Two major scientific advances are moving along in parallel, but will both benefit from intertwining. I’m talking about genomics/genetics/proteomics on the one hand and connected health on the other. While the genetics people have popularized the term ‘personalized medicine’ for their end vision, one might argue that connected health is just as powerful for personalizing medicine and has the added value of allowing us to do population-level tracking that we could only dream of in the past.
Lets unpack all of this.
When we are able to study all the genes of a cell or tissue at the DNA or protein level, that’s genomics. Together with the large-scale study of the structures and functions of proteins, known as proteomics, and genetics or the science of heredity, clinicians are able to map out such specifics as a person’s predisposition for certain diseases. Highly individualized information that could change how we treat patients.

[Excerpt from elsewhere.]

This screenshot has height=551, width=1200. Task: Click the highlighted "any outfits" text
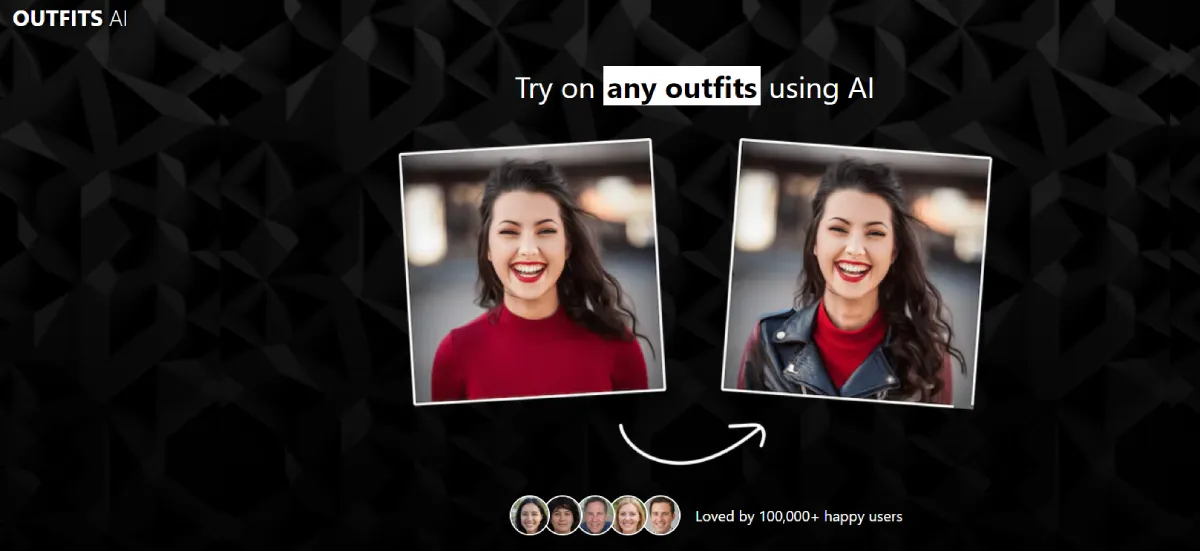[x=682, y=87]
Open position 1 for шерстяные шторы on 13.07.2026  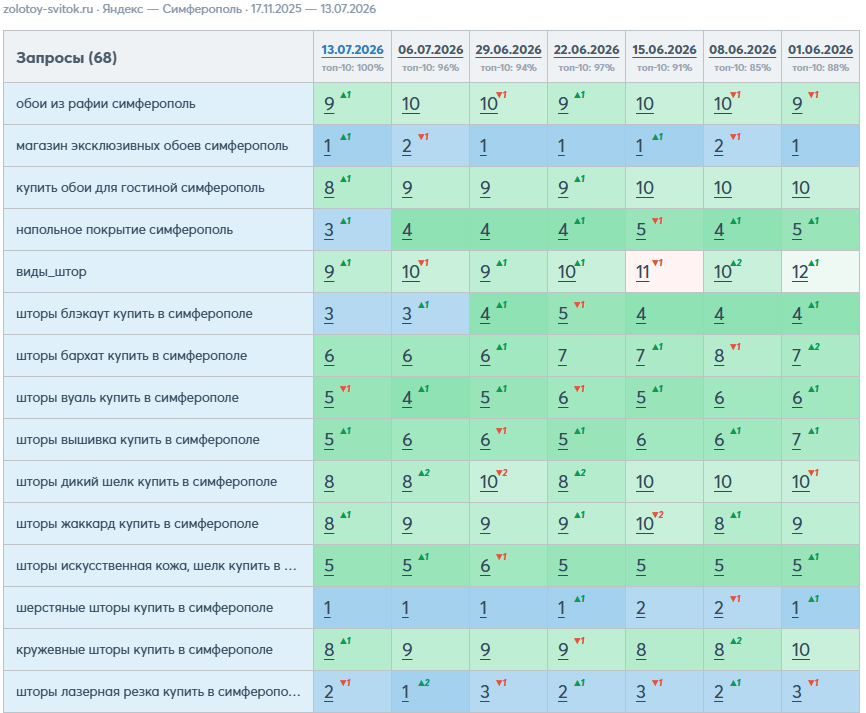328,608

The genetic/genomic revolution has been maturing for years now. At the start of my career, I had a brief stint (~ 5 years) as a laboratory investigator. Sequencing just a few hundred base pairs of DNA would take overnight. These days, with high throughput technology, an entire genome can be completed in a few weeks. Cost is dropping too. Companies like Illumina and 23andme offer genome sequencing at around $10,000. Several pundits estimate that by 2015 you will be able to get your whole genome sequenced for about $1,000.
So what, you ask? Imagine a world where a provider can tell you with near certainty how you will respond to a certain medication (typically we hear things like ‘you have a 60% chance of X outcome’) or with great certainty what your risk of contracting a certain condition is. We are so used to hearing our health talked about in percentages that we don’t stop to think that for us its either 100% or nothing. For so much of our health forecasting, knowing our specific genetic make up will change that.

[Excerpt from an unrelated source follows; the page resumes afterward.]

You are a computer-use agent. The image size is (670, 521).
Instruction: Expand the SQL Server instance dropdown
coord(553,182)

Now consider the implications of connected health. By collecting objective measurable information about you and sharing it with you to inform your self-knowledge and improve your health behaviors, we are improving patient adherence, better engaging patients in their care, and helping clinicians improve clinical outcomes. Here again, highly individualized information, in this instance, changing how we deliver care.
The implications of this concept were discussed in thoughtful detail in a piece in the New York Times Magazine on May 2, 2010, by Gary Wolf, called “The Data-Driven Life”. He points out how a connected health-type approach can allow an individual to do a ‘clinical trial of one’, i.e., to develop an hypothesis about their health, test it and objectively measure the results.
This last weekend, on Saturday, I cycled for one hour and on Sunday I did yard work for about 2 hours. My tendency had been to assume that cycling was a more vigorous activity than picking up pine cones and running the edger/trimmer after my daughter finished cutting the lawn. However, a check on my Bodymedia armband website educated me otherwise. The lawn work burned almost twice as many calories.
Really, another way to think about it is while genomics will very soon be giving us our own unique genotype, or a blueprint of our genetic makeup, connected health will be able to give us our own phenotypic map, characteristics and influences that will affect our health behavior. They are complimentary and, together, could be very powerful tools in managing illness.
Now, what about the population health part? We’ve just started to play around with this at our Center. We were inspired by some of the graphic represenations that the folks at RxVitality are showing regarding their Glowcaps device. So we started to look at our own data at the population level.
Population-level connected health data does two fascinating things. One is that it allows a provider to intervene ‘in the moment’ to address a health issue that may need timely intervention. Exceptions to a given set of health parameters can be flagged for rapid intervention. We’ve seen this value in our own programs in both heart failure care and diabetes. The second is that one can look at various populations of patients and cull out aggregate effects as well. For instance, in one practice, we noticed that their diabetics were doing well as a group when we looked at their morning glucose levels, but not well at all as a group when we examined the afternoon levels. Is that a teaching effect? A prescriber’s habit?
These population views tell us more about how we’re doing as providers while the individual data help the motivated individual improve their own health. Both of these phenomena are part of the solution to the healthcare problems facing us today.